14:15 h Moritz Weber - MPRG Höfer

RNAylation – a niche phenomenon or a widespread biological concept

RNAylation is a recently discovered posttranslational protein modification in which ADP‑ribosyltransferases (ARTs) covalently attach 5´-NAD-capped RNA (NAD-RNA) to proteins. To date, only one bacteriophage T4-encoded ART has been described to RNAylate its target proteins in E.coli. Since NAD-RNA and ARTs are present in all domains of life, RNAylation could be widespread in nature.
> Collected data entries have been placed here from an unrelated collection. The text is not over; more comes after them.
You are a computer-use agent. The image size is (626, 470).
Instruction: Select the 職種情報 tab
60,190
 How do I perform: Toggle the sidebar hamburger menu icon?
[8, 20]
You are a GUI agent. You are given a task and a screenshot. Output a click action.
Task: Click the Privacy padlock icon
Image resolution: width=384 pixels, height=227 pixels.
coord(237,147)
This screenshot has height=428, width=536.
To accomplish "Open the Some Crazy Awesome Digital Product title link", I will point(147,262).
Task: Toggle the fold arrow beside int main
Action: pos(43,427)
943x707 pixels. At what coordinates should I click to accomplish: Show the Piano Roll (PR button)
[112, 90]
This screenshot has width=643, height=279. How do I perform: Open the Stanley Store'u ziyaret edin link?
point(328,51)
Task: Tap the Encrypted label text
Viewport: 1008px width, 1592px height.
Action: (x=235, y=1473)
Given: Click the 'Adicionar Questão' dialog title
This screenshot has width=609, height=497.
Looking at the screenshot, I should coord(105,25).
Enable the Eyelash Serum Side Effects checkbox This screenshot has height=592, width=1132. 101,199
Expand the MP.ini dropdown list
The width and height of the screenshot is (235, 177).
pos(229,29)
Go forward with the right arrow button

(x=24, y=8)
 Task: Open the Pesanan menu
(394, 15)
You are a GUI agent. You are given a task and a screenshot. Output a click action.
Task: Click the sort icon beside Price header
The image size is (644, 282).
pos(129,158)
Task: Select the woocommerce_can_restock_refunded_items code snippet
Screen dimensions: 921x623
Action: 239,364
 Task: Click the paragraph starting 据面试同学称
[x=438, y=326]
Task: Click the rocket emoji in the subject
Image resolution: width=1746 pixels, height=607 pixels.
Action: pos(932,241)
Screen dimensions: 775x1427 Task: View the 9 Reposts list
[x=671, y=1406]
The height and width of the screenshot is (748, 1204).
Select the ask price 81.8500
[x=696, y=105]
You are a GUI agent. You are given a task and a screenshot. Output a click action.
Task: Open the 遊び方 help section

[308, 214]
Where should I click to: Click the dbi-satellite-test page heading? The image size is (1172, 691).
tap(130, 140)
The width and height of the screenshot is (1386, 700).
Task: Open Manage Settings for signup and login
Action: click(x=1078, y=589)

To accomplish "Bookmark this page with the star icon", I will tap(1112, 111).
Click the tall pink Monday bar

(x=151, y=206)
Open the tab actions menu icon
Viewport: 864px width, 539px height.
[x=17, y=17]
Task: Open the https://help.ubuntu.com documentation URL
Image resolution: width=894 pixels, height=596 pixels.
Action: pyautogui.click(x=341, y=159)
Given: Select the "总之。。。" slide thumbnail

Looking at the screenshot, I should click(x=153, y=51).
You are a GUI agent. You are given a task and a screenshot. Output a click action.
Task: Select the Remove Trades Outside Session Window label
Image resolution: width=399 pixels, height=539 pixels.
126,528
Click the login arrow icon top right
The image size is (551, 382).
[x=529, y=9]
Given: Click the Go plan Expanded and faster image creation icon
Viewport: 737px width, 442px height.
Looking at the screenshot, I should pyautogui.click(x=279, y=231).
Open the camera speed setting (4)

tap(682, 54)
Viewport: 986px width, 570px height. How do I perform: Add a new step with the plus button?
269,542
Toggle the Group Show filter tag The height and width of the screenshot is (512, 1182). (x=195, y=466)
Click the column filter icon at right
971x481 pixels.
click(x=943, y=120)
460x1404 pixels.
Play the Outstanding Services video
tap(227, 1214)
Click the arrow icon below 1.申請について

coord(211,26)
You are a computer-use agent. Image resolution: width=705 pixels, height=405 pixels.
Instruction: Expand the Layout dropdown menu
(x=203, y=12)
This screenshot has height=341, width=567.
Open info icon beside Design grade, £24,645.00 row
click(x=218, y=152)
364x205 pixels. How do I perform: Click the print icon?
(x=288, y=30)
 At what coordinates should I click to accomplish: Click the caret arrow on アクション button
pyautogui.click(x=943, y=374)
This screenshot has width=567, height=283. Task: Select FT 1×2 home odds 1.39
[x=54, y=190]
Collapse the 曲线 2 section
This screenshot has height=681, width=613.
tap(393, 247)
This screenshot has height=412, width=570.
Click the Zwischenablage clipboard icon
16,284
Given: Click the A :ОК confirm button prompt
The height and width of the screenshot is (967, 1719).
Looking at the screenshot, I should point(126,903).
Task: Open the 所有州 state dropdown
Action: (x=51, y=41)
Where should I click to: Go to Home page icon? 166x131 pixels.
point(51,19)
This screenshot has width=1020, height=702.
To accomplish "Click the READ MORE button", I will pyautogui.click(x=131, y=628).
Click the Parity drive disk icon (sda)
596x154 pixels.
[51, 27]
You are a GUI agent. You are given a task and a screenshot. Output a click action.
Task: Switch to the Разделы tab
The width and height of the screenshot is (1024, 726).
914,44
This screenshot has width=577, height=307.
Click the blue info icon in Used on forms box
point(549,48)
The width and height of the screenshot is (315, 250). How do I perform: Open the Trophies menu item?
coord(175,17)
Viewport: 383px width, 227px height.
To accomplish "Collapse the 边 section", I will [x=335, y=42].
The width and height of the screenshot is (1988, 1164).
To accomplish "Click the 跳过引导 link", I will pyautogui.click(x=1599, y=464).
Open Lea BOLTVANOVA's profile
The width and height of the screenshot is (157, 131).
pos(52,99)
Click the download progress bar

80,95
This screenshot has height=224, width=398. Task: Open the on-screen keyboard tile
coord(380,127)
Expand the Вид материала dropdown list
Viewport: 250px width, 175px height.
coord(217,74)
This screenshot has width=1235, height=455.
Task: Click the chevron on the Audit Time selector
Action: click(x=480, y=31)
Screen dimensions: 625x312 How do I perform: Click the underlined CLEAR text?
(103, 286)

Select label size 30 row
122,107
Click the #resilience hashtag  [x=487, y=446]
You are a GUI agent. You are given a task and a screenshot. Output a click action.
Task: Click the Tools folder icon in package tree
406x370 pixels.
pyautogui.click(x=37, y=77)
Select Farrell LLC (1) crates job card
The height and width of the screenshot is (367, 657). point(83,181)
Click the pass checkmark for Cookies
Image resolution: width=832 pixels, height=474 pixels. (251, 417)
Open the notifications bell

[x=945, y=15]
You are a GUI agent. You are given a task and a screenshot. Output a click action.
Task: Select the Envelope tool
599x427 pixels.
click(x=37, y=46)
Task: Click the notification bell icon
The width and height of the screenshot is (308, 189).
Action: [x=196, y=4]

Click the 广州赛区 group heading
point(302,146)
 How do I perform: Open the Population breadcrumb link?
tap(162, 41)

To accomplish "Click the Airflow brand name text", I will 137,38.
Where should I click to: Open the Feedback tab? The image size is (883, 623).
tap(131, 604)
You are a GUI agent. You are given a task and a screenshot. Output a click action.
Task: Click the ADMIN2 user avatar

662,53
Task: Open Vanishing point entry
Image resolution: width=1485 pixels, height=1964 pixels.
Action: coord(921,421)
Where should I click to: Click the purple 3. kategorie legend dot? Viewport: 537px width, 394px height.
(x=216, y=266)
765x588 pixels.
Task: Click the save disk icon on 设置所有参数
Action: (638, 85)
This study aims to identify novel ARTs with RNAylation ability and investigate the occurrence of RNAylation in biological systems beyond the described interaction of E. coli and bacteriophage T4.
Here, we demonstrate that HopU1, an ART from Pseudomonas syringae, a phytopathogenic bacterium, can RNAylate its target protein GRP7 from Arabidopsis thaliana in vitro. We show that HopU1 modifies the same arginine residue of GRP7 in both ADP-ribosylations and RNAylations.
Our investigation of the substrate scope of HopU1 revealed that HopU1 prefers linear NAD-RNAs over NAD-RNAs with secondary structures for RNAylation. Further, we identified additional RNAylation targets of HopU1.
This work establishes HopU1 as the second described ART with RNAylation ability, suggesting that even more ARTs can catalyze RNAylations. Our results suggest the possible occurrence of RNAylation in the interaction between P. syringae and A. thaliana, representing the first described RNAylation in a eukaryotic system. These results indicate that RNAylation could be a widespread phenomenon.